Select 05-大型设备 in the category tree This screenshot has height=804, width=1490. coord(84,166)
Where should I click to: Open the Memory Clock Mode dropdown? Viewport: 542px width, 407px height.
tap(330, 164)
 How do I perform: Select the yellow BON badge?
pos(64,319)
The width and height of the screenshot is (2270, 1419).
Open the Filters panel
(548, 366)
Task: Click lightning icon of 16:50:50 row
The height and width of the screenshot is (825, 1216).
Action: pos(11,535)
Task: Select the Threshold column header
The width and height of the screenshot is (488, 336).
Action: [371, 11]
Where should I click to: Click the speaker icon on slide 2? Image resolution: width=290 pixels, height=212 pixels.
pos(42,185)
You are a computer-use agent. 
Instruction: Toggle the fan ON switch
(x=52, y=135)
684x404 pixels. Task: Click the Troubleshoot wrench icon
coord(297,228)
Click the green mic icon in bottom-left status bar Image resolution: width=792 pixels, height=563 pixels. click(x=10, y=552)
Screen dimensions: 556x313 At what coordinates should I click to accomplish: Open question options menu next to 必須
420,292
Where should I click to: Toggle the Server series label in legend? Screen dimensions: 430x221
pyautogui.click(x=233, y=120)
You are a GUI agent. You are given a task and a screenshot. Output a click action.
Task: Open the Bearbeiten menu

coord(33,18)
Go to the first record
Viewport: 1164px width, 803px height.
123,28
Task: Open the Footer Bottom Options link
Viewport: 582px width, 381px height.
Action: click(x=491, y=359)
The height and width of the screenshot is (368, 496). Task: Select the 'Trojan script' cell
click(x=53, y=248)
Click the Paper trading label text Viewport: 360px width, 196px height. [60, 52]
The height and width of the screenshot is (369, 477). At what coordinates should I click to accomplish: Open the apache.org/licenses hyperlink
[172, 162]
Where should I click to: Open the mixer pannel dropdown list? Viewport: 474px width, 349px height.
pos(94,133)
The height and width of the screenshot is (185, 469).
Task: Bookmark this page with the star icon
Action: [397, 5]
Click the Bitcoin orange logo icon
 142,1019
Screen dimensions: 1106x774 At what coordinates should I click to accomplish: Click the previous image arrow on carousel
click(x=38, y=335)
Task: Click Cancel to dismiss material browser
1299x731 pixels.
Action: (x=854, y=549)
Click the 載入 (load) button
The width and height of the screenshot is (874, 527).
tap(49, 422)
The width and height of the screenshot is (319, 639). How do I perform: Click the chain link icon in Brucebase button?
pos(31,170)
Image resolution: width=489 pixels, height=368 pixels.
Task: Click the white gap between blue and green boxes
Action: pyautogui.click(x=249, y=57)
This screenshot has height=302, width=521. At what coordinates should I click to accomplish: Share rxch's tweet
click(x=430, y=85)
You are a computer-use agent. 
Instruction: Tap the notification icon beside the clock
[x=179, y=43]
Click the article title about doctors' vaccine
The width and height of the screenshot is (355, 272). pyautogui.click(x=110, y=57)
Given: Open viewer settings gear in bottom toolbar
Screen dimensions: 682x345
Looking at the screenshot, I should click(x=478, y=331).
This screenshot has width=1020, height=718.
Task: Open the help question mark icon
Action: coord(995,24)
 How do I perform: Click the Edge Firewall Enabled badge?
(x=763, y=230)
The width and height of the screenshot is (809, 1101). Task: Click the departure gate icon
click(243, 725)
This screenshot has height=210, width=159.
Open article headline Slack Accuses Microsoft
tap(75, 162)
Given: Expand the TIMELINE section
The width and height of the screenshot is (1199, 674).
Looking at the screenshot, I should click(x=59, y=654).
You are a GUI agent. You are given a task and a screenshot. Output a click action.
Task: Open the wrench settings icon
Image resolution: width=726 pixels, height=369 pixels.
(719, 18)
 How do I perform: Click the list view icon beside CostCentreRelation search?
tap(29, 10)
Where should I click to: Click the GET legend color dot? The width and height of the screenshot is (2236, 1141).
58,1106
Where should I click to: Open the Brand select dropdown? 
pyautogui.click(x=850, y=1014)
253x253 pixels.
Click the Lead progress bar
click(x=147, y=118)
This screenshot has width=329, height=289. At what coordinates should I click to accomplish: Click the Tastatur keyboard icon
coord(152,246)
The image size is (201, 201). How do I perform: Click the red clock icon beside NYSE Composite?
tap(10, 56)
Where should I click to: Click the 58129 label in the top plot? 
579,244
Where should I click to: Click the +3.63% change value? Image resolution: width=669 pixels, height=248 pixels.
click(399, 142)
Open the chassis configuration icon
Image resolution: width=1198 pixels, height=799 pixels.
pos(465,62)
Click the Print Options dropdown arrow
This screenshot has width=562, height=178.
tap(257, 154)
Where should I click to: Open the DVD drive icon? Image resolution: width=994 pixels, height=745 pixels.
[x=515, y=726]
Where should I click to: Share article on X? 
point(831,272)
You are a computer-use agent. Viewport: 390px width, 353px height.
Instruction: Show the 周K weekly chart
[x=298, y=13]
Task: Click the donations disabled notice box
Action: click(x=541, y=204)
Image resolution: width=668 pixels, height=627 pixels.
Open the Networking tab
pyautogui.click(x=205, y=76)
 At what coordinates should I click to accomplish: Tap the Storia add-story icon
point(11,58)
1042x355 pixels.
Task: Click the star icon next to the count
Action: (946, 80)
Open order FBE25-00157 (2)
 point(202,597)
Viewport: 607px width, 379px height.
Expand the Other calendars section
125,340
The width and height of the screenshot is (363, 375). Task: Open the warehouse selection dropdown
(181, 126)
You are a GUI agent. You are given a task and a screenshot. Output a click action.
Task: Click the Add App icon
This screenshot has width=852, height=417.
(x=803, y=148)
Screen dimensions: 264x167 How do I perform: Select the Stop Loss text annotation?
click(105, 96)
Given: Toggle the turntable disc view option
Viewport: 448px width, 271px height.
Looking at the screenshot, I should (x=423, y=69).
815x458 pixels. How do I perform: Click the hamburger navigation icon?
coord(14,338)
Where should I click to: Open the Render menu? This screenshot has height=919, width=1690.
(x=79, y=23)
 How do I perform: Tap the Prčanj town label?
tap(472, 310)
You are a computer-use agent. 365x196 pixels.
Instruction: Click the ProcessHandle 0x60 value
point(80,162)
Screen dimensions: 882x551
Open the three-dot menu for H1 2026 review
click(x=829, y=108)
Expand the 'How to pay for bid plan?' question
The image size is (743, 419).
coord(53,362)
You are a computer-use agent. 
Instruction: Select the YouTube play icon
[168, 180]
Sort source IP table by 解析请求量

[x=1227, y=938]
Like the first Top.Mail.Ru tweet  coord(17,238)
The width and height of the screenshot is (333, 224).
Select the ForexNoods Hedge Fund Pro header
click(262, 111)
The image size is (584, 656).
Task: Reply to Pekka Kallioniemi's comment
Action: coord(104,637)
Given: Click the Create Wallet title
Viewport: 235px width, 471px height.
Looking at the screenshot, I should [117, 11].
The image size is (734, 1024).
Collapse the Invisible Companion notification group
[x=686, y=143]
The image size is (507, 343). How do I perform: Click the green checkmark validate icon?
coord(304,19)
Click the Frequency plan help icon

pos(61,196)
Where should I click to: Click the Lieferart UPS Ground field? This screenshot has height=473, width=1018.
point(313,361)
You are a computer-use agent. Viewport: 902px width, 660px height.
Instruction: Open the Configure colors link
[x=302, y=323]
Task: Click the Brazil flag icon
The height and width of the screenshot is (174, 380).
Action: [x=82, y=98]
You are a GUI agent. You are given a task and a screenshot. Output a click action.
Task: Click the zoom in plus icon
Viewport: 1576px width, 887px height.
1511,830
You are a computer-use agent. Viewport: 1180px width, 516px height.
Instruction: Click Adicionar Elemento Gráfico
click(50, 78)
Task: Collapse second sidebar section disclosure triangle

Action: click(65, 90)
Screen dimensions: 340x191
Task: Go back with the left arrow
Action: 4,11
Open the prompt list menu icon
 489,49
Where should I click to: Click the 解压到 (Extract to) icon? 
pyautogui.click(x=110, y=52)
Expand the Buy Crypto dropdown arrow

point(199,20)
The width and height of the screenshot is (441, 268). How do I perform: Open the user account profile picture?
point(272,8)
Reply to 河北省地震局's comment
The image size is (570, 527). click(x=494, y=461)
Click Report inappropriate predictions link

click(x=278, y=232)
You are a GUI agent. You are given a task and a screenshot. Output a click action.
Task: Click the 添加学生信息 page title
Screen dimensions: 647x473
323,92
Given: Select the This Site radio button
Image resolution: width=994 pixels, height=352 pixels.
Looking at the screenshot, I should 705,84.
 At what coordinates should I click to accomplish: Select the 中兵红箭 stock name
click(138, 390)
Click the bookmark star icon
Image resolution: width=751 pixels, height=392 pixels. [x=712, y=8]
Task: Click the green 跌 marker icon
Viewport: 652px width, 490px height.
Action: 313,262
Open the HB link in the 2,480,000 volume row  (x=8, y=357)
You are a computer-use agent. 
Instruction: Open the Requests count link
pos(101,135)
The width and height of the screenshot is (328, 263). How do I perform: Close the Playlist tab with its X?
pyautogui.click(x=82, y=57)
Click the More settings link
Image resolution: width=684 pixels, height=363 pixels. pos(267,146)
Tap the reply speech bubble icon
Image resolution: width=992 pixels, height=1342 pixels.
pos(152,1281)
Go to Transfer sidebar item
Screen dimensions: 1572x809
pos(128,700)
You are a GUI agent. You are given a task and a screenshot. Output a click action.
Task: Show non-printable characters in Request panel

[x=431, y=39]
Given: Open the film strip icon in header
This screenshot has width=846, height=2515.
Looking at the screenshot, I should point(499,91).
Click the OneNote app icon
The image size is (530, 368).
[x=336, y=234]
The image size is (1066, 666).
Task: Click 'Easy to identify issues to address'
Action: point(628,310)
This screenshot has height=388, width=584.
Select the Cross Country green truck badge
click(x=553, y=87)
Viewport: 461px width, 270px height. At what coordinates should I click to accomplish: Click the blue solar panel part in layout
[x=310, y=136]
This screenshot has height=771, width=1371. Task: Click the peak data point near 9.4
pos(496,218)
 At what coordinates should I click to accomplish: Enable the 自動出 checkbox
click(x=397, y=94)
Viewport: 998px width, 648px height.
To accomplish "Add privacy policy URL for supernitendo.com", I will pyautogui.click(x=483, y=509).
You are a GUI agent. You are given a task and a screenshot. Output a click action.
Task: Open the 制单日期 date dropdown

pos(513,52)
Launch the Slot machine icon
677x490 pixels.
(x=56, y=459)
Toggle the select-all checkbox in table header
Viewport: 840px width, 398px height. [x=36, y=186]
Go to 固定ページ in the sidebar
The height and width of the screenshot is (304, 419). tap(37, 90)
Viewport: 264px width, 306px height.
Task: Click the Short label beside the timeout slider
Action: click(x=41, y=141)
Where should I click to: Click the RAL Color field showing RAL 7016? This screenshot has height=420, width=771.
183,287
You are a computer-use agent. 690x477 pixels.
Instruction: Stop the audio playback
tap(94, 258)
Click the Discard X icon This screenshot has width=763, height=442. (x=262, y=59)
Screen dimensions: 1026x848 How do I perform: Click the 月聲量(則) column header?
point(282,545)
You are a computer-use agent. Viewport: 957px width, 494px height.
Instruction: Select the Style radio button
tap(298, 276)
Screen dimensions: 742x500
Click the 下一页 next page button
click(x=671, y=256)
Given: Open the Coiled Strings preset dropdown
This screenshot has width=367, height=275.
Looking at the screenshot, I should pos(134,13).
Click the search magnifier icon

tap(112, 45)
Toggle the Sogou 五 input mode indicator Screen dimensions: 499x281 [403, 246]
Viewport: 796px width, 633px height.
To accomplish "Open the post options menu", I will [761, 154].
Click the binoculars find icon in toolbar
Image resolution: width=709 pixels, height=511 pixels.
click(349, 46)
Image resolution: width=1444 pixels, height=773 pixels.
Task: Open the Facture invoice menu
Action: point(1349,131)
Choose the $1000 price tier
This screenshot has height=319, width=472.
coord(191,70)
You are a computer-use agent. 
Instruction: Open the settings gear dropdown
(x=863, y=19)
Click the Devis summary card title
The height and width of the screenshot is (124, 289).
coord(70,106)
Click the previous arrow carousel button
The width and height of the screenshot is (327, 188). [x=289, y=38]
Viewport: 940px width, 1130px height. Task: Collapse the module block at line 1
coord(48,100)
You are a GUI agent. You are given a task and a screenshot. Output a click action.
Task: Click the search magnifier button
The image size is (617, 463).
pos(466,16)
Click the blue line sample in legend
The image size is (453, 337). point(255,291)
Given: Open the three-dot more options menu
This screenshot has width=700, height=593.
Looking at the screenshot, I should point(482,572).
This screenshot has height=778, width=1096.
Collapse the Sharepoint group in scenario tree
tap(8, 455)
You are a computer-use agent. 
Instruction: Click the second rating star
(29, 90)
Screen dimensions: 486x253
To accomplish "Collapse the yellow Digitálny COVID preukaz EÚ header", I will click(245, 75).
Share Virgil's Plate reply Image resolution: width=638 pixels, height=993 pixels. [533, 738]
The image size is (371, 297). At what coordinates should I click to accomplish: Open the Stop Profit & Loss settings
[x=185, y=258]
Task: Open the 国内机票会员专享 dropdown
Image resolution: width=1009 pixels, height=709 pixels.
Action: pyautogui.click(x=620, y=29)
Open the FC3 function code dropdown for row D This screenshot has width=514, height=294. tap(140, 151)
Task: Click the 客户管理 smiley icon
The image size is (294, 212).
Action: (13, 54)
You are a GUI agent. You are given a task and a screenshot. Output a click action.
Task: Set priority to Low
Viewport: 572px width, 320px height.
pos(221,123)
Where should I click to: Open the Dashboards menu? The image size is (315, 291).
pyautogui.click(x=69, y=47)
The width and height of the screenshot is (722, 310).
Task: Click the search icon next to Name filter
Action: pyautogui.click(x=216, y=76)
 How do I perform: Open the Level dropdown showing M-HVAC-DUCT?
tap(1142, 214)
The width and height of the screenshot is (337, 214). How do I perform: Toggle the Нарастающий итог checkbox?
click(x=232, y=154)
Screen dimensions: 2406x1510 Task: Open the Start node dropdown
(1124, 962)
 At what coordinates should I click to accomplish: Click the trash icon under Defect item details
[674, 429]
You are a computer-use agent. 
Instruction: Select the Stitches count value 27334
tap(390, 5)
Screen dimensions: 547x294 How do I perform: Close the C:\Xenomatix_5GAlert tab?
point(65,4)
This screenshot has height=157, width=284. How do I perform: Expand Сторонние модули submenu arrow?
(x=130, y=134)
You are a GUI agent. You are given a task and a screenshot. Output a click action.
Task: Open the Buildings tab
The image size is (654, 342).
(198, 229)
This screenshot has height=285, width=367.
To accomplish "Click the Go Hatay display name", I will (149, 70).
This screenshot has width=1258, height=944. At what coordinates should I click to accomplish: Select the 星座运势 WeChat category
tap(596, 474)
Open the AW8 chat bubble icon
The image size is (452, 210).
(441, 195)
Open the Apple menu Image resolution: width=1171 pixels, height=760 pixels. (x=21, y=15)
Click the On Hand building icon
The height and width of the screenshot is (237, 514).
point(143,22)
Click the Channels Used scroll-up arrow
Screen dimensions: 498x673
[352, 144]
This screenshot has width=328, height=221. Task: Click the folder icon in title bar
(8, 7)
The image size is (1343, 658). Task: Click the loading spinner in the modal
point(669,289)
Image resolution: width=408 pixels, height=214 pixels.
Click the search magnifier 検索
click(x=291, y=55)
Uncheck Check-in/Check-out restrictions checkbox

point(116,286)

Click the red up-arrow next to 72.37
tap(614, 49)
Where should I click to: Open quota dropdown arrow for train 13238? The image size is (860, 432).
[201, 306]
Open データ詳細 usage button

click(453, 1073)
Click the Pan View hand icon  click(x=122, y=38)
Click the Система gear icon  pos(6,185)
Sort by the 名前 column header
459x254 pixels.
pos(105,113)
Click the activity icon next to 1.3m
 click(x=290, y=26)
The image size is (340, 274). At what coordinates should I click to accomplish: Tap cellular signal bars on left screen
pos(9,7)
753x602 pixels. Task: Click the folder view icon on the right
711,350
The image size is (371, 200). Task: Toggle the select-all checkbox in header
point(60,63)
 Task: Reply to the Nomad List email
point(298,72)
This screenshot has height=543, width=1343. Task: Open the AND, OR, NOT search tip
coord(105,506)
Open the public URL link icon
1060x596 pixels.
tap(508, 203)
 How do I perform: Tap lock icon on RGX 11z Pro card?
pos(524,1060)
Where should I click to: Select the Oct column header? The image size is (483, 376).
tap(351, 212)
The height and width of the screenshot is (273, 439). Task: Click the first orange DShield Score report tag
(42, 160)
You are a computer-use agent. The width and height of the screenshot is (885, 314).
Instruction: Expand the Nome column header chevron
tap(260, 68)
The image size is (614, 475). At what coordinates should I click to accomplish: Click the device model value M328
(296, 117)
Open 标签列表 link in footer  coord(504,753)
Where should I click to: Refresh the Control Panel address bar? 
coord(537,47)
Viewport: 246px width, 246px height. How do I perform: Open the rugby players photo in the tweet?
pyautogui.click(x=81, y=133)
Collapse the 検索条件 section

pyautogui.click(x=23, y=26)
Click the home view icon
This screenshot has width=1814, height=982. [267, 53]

++++++++++++++++++++

◆ **Goal**
Render the items from the beginning up to and including the line containing "tap(330, 164)" as a numbered list, omitting any blank lines.

◆ **Written solution**
1. Select 05-大型设备 in the category tree This screenshot has height=804, width=1490. coord(84,166)
2. Where should I click to: Open the Memory Clock Mode dropdown? Viewport: 542px width, 407px height.
3. tap(330, 164)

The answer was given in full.